Na pierwszy plan od razu idzie opakowanie. Dlaczego? Bo aż trudno uwierzyć, że producent ten jednak wie jak powinien wyglądać wygodny i łatwy w użyciu pojemniczek. I ten taki właśnie jest. Piękna buteleczka, oczywiście szklana, zamykana czarnym korkiem, który bardzo dobrze się trzyma, a co kryje się pod nim? Oczywiście bardzo wygodna i jakże wspaniała pompka. Nie zacina się, dozuje odpowiednią ilość podkładu i jest po prostu super. Łatwo kontrolujemy ile produktu zostało nam w środku i kiedy będziemy musiały udać się do sklepu po następny egzemplarz. Tutaj jestem absolutnie na tak i czekamy na taką zmianę w Colorstay.




Podkład dostępny jest w ośmiu odcieniach, ale przyznam, że ciężko mi było dobrać odpowiedni. Normalnie kupowałam kolor Sand Beige i miałam nadzieję, że i w tym przypadku będzie tak samo. Niestety bardzo się zawiodłam, ponieważ okazało się, że Photoready ma całkiem inną paletę odcieni niż CS. Długo zastanawiałam co wybrać: Vanilla czy Shell. Zaryzykowałam i zdecydowałam, że przygarnę ten drugi. Na szczęście tym razem się nie myliłam i trafiłam w dziesiątkę. Uff...
Aplikacja niestety nie należy do moich ulubionych i naprawdę strasznie się męczę nakładając ten podkład. Jest dosyć rzadki i tworzy smugi, przez co muszę się z nim bawić naprawdę długi czas. Pachnie bardzo pudrowo czego nie lubię, ale na szczęście woń ta nie jest dosyć intensywna i po chwili przyzwyczajam się do niej. Mam wrażenie jednak, że podkład szybko zasycha i praktycznie wcale się nie wchłania, przez co ściera się strasznie szybko z mojej twarzy i po kilku godzinach nie radzę dotykać jej rękami. Najbardziej widoczne jest to w kącikach ust i wygląda naprawdę bardzo nieładnie. Dodatkowo strasznie wysusza moją skórę i podkreśla suche skórki, nawet po nałożeniu kremu nawilżającego. Na szczęście nie zapycha i nie spowodował wysypu przykrych niespodzianek. Kryje dosyć słabo i nie nadaje się do cery takiej jak moja, czyli z bliznami potrądzikowymi. Dobrze, że nie posiada efektu mocnego rozświetlenia, a zwłaszcza po nałożeniu pudru matującego. Co prawda nie spływa po kilu godzinach i na mojej twarzy trzyma się dosyć długo, ale nie wybaczę mu tego ścierania.

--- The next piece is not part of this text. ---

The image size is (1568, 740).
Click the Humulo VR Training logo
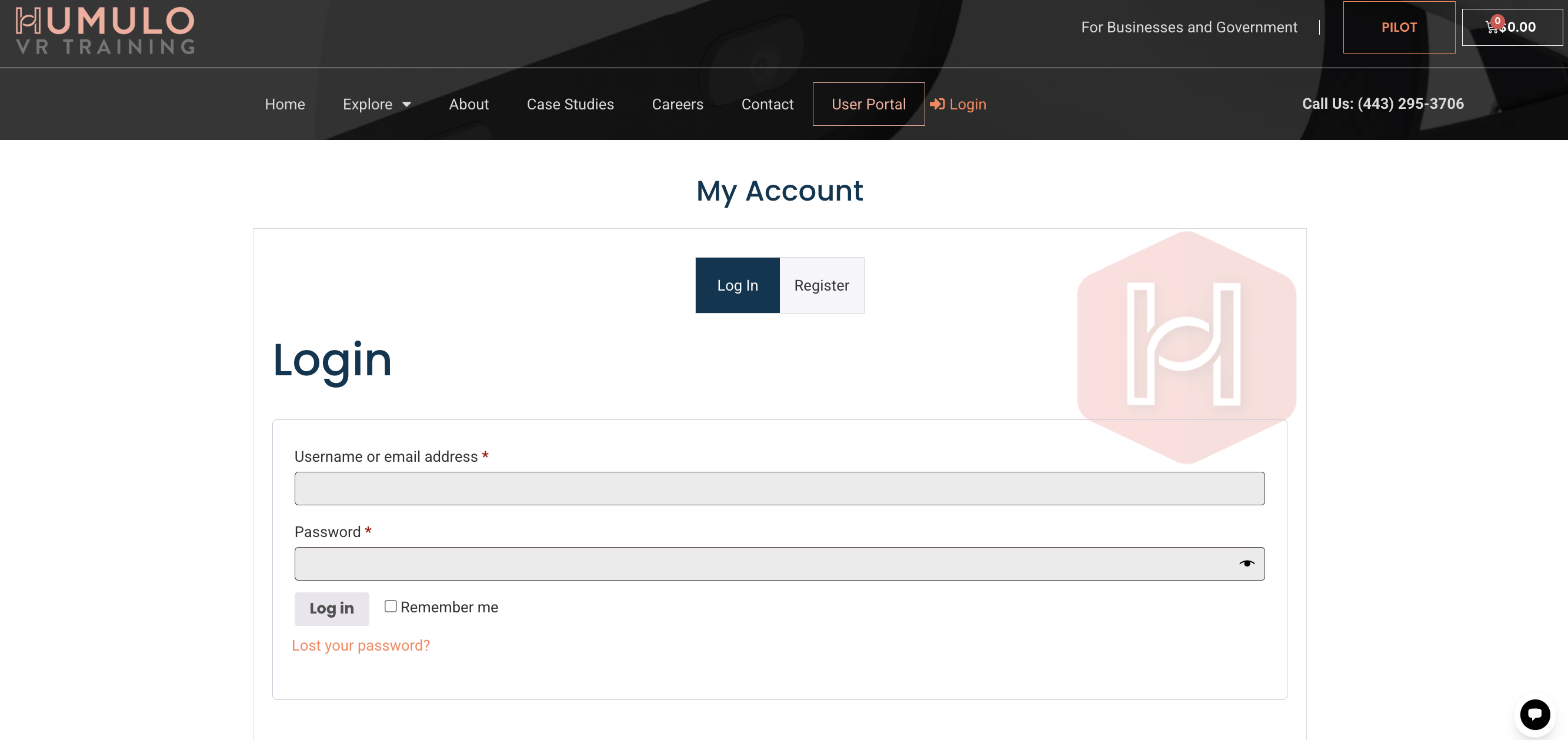105,31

Podsumowując, jest to bardzo średni podkład, ze słabym kryciem i trwałością. Na pewno nie nadaję się do cery tłustej, czy z problemami. Zawiodłam się, ponieważ miałam nadzieję, że zastąpi mi Colorstay i będzie moim ideałem. Mam nadzieję, że jak najszybciej się skończy i nigdy więcej nie zagości już w mojej łazience. A wy dziewczyny jakie podkłady polecacie?

PODSUMOWANIE

Plusy:

- wygodne opakowanie
- matuje na dosyć długi czas
- posiada SPF20

Minusy:

- słabo kryje
- nieładnie pachnie
- konsystencja utrudnia aplikacje
- wysusza skórę
- ściera się

Pozdrawiam!



PS: Przepraszam za jakość zdjęć, ale dziś w ten pochmurny i brzydki dzień naprawdę nie mogłam zrobić nic lepszego :/

Ocena: 6/ 10

28 komentarzy

  1. a myślałam,że revlony są takie idealne !!!
    pozdr i zapraszam do mnie

    OdpowiedzUsuń
  2. szkoda że nie pokazałaś na twarzy jak wygląda

    OdpowiedzUsuń
  3. Nie miałam jeszcze żadnego podkładu z Revlona ;)

    OdpowiedzUsuń
  4. mam z Revlona ColorStay i jest świetny, tego nie miałam i raczej się nie skuszę - ale opakowanie z pompką powinni zrobić również w CS :P

    OdpowiedzUsuń
  5. łeee, a ja miałam ochotę na revlona ;c

    OdpowiedzUsuń
  6. Nigdy go nie miałam, ale podobnie jak ty naczytałam się o nim wiele dobrego. Szkoda, że się nie sprawdził

    OdpowiedzUsuń
  7. nie miałam go, ale Colorstay bardzo lubię :)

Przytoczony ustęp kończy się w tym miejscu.